Chinese authorities crushing freedom of expression in the name of internet security


Chinese authorities in Tibet Autonomous Region (TAR) issued a notice announcing cash prizes upto 300,000 yuan (approx. USD 44,000) in return for reporting illegal online contents as part of its “social supervision strategy to mobilise the general public to effectively prevent and combat illegal and criminal online contents.”

The TAR Internet Information Office, TAR Public Security Department and TAR Communications Administration issued the notice on 28 February this year. The measures incentivising information on became effective from the day of the announcement. Citing various domestic Chinese laws and regulations including the Constitution, Criminal Law, Public Security Administration Punishment Law, Anti-Terrorism Law, Cyber ​​Security Law, and the Decision of the Standing Committee of the National People’s Congress on Safeguarding Internet Security, the TAR authorities said the incentive measures contained in the notice will be implemented in conjunction with the “actual situation in TAR.”

The notice bans the use of network communication tools ‘to collect, produce, download, store, publish, disseminate, and publicise malicious attacks against the Chinese Communist Party and the Chinese government, the socialist system, the regional ethnic autonomy system, and the party and the government’s policy of managing TAR.” It further bans the “fabrication or deliberate dissemination of information that damages the image of the country, seriously jeopardises the interests of the country, and distorts the history of the party, the nation and the army.”

Further, the notice criminalises information that contains “subverting state power, overthrowing the socialist system, and splitting the country.”

According to the notice, the ‘network communication tools’ include but are not limited to, computers, mobile phones, instant messaging, videophones, wearable network devices, etc. And the online content that are monitored include but are not limited to words, pictures, audio and video, signs, personal information, cartoons, etc.

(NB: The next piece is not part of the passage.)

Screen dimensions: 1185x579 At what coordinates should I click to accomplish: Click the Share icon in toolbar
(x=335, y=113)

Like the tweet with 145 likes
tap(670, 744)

Using online banking and payment methods including electronic cheques and credit cards as well as Alipay and WeChat to send donations to organisations and personnels related to “ethnic separatist forces, religious extremist forces, violent terrorist forces” is criminalised.

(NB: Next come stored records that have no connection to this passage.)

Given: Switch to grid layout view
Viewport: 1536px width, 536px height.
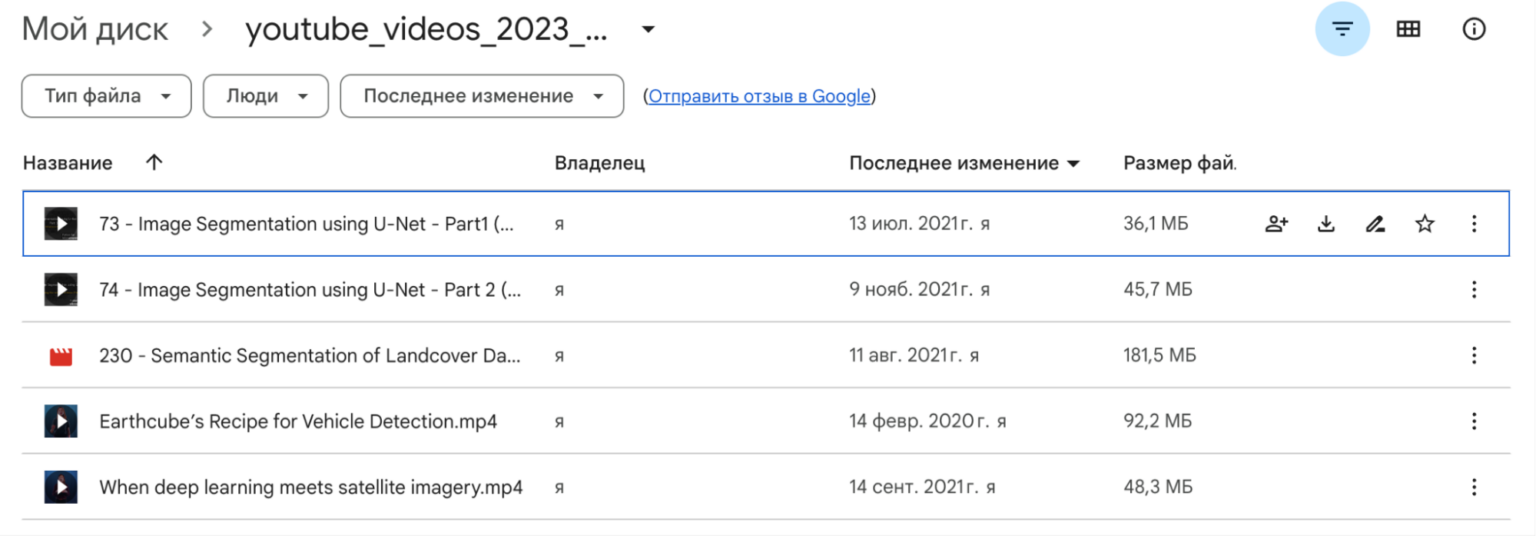Looking at the screenshot, I should pos(1408,30).
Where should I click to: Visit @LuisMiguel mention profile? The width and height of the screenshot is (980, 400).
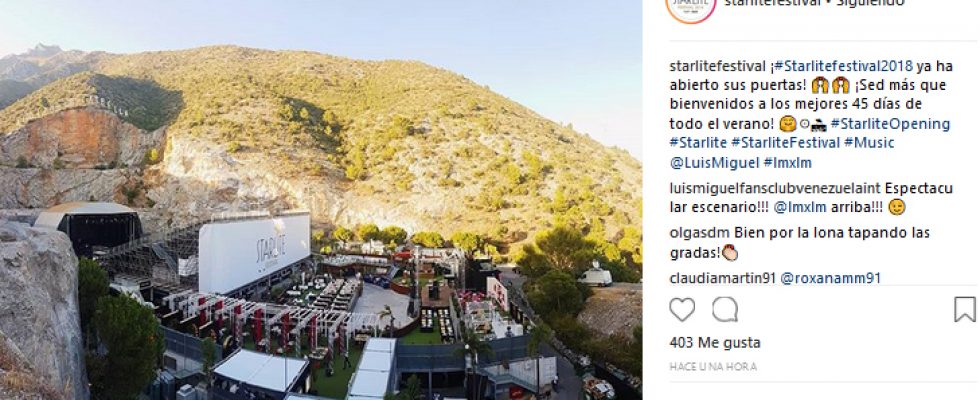[714, 162]
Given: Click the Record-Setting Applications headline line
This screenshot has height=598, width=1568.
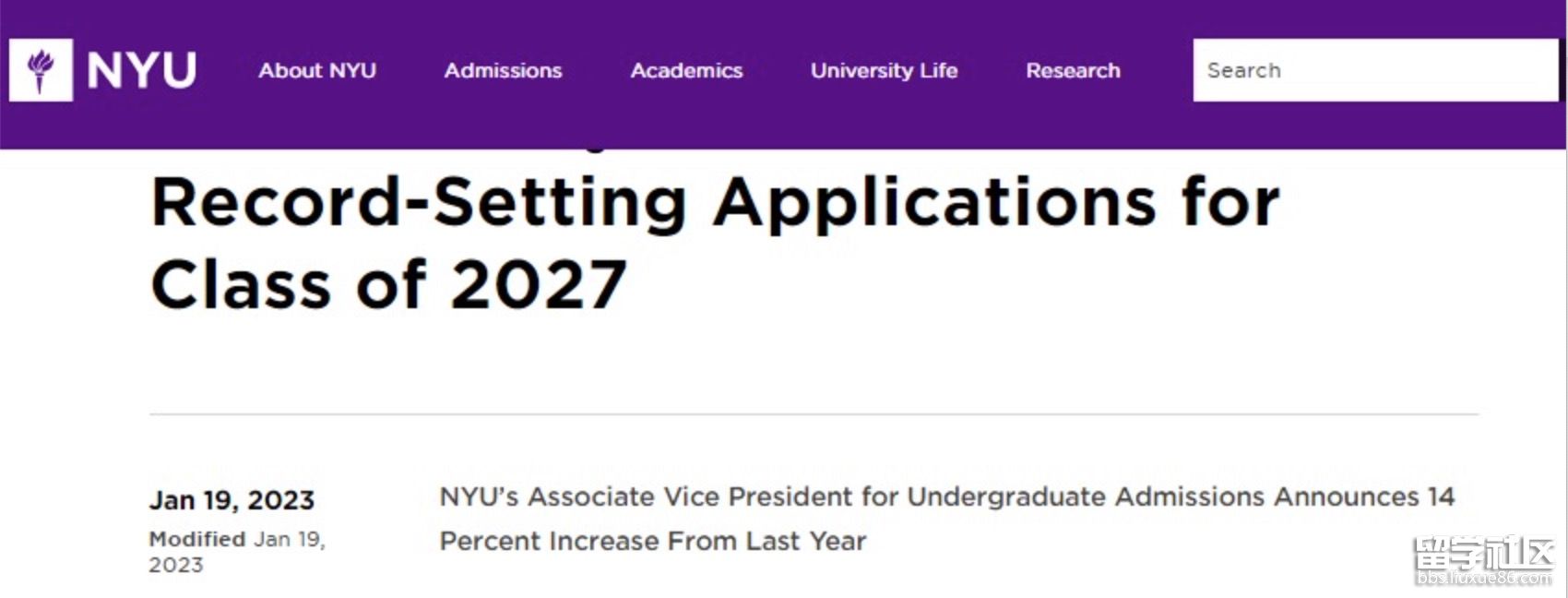Looking at the screenshot, I should point(715,202).
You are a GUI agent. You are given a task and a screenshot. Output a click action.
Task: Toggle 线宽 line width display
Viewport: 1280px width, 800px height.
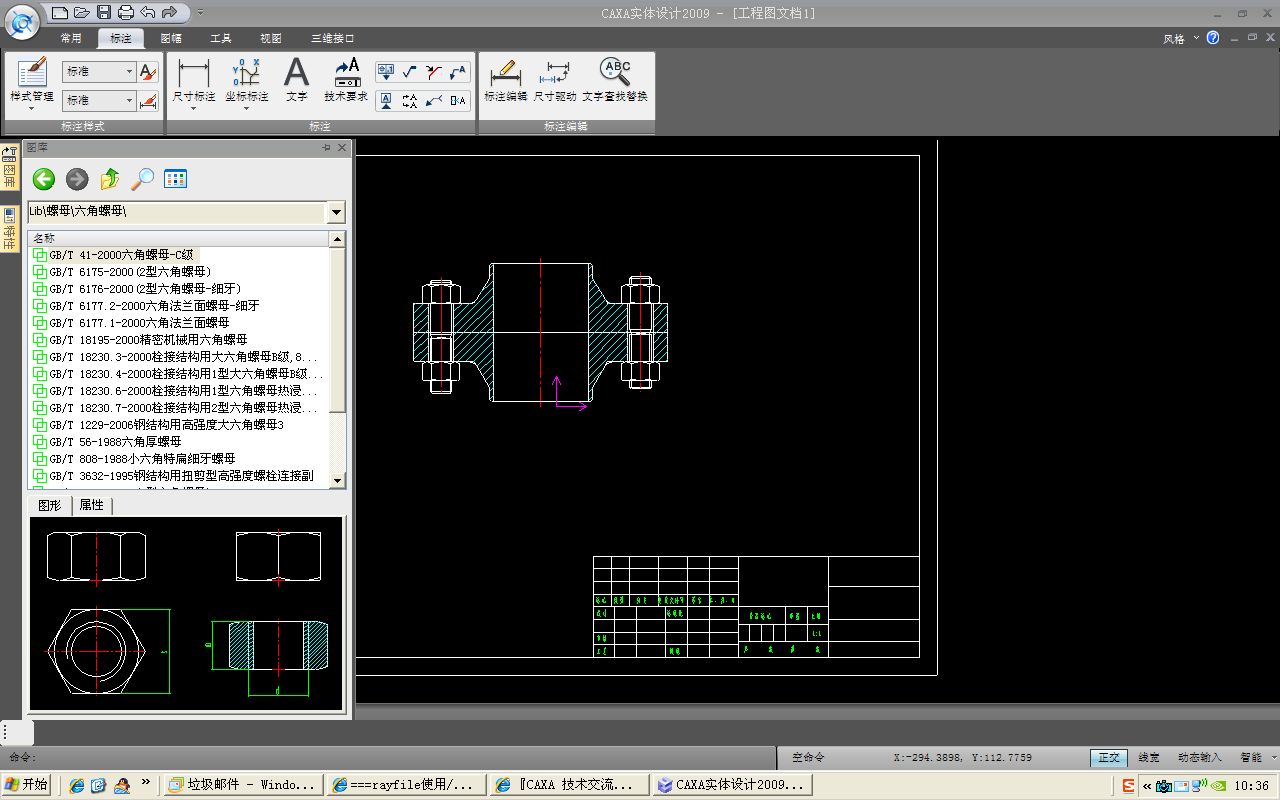tap(1150, 758)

The notice bans “illegal sharing of information about the country’s political, economic, social, military, cultural, religious and other state secrets or intelligence information with overseas organisations, institutions and individuals.” Other banned information includes “provoking and creating ethnic conflicts”, “inciting ethnic hatred and discrimination”, “provoking and inciting hostility, confrontation, and conflict between various religious beliefs and religious ideologies.”

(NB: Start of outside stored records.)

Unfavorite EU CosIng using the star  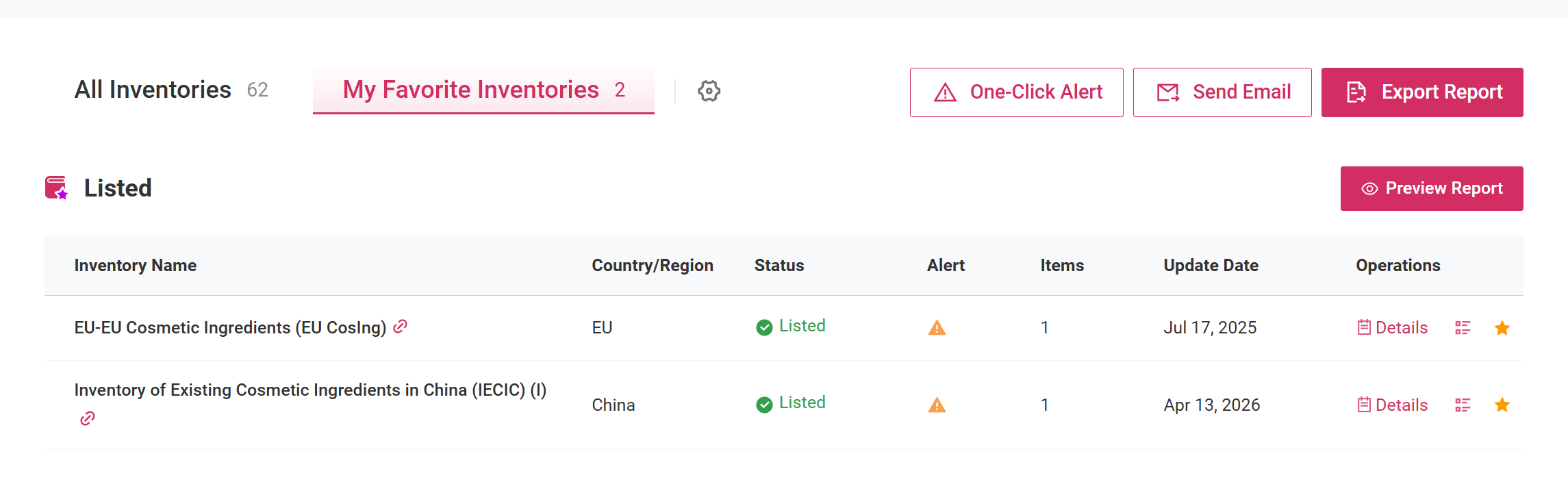coord(1502,328)
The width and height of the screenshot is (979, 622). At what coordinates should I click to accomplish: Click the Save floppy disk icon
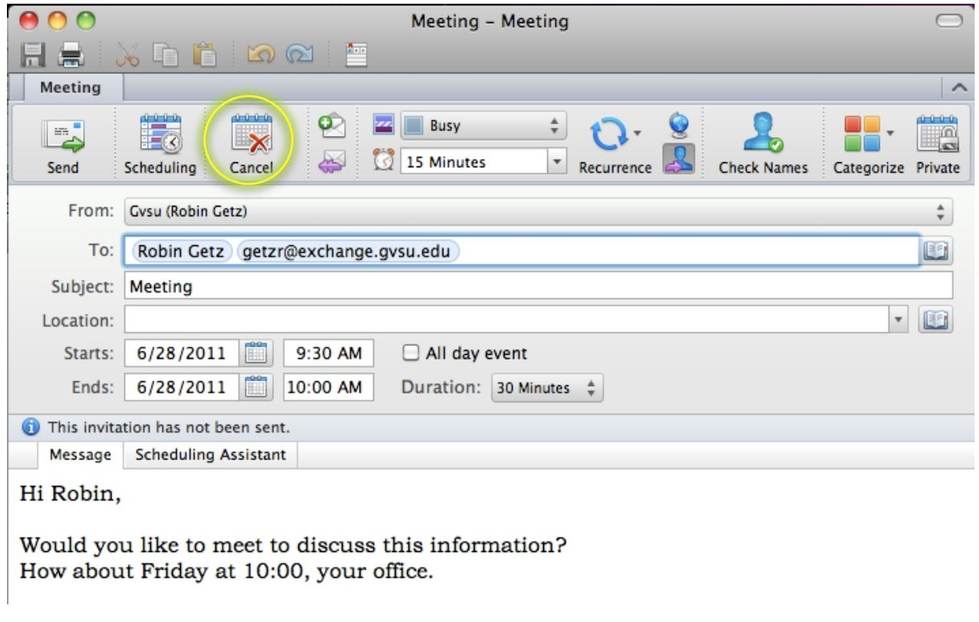tap(34, 55)
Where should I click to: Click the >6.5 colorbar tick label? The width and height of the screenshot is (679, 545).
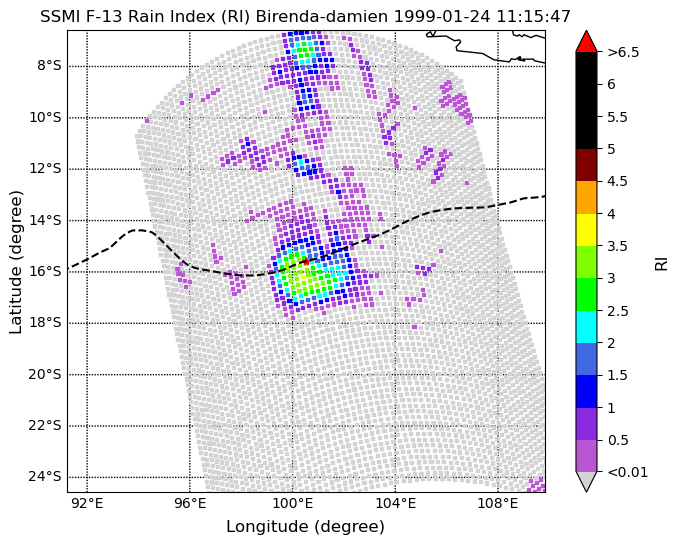pos(623,52)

Netizens using network communication tools to “organise or form illegal organisations in the name of ‘public welfare’, ‘environmental protection’, ‘education’, ‘medical’ and ‘poverty alleviation’ in order to distort and attack party and government policies” will face severe consequences. Similarly the notice bans browsing, disseminating, downloading, and storing information published by organisations and individuals related to “domestic and foreign national separatist forces, religious extremist forces, and violent terrorist organisations.”

Generally online activities and other modes of communication such as phone remain highly restricted in Tibet. Surveillance and censorship of online contents are routine practices employed Chinese authorities to suppress dissent and criticism of government policies. But this latest notification is significant in the context of the ongoing nationwide campaign to crush ‘black and evil forces’ and the already shrinking space for freedom of expression, thought and information.

Chinese authorities put a huge emphasis on these crimes as they deem them a threat to the stability of the Chinese nation. Many of the criminal activities listed in the January 2018 TAR police notice on eliminating vaguely defined ‘organised crimes had also been mentioned in the current notice, which shows not just the interlinkages between these two seemingly separate measures.

In 2018, TAR Public Security Bureau was offering rewards of up to 100,000 yuan (US $ 15,600), in contrast to the whopping 300,000 yuan that the current notice is offering, showing that the CCP attaches a great deal of importance to the knowledge of alleged illegal activities. Additionally, the current notice includes obscure and overly broad crimes such as “Challenging China’s territorial claims over Tibet”, “Participating in separatist activities,” Calling for the ‘middle way’ “,” Advocacy of mother tongue “, “Using religion to interfere in grassroots-level administrative affairs or education” that are similar to the previous 2018 notice. The vaguely defined crimes allow more leeway for Chinese authorities to persecute persons engaging in peaceful dissent and criticism of repressive government policies. In the name of ‘social supervision’ strategy, the Chinese authorities is determined to turn the public into government spies, as the incentives that are offered require the Tibetans to report on each other. This is just one example of the creation of a police state in Tibet.